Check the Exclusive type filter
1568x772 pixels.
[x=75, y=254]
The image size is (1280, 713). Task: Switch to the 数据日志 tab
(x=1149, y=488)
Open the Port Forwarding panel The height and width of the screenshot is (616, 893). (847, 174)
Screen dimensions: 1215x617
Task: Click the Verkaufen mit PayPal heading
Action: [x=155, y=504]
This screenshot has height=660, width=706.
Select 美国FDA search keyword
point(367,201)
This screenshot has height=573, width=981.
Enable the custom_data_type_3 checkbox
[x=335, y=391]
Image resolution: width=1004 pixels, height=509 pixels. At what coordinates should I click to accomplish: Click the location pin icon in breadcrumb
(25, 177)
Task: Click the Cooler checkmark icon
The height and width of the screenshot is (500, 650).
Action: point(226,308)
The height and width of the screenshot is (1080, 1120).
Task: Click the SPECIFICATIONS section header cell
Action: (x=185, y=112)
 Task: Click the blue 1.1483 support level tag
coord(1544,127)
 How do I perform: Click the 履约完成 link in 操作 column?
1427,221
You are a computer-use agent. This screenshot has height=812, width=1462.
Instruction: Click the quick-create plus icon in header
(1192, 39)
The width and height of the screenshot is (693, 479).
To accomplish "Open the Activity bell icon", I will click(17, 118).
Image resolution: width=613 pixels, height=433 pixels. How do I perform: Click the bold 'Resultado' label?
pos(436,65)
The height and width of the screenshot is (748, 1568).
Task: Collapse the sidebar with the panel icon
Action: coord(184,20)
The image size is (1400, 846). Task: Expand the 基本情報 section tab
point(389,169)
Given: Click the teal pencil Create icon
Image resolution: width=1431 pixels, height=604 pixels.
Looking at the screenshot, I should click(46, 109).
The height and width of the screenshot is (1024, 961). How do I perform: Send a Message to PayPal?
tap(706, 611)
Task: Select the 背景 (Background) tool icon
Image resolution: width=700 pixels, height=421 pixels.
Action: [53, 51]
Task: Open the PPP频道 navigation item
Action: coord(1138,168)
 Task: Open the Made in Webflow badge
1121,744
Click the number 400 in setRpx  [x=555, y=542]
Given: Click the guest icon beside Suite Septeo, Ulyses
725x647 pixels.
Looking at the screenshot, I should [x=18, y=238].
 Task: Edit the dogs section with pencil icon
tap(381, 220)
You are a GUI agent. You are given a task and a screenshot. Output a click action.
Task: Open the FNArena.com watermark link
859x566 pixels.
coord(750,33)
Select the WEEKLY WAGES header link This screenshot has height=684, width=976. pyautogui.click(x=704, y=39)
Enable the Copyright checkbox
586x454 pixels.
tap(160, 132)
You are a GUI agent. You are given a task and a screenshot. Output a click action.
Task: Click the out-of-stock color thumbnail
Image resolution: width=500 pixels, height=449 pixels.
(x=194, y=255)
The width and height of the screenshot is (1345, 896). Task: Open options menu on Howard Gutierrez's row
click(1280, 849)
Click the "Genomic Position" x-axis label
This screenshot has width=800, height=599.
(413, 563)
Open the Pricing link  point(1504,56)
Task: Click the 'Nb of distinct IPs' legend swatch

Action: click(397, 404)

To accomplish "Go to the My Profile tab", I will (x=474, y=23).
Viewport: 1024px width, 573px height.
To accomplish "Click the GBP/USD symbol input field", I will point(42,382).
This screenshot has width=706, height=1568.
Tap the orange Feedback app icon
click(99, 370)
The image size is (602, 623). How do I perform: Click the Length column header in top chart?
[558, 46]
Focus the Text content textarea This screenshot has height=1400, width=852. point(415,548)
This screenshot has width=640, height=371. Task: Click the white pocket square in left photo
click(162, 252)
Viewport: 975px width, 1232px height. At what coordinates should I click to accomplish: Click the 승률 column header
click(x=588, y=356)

** Work instructions **
Out of the data above, return each line where the word "will" can be found.

** Task answer **
To accomplish "Open the Activity bell icon", I will click(17, 118).
To accomplish "Go to the My Profile tab", I will (x=474, y=23).
To accomplish "Click the GBP/USD symbol input field", I will point(42,382).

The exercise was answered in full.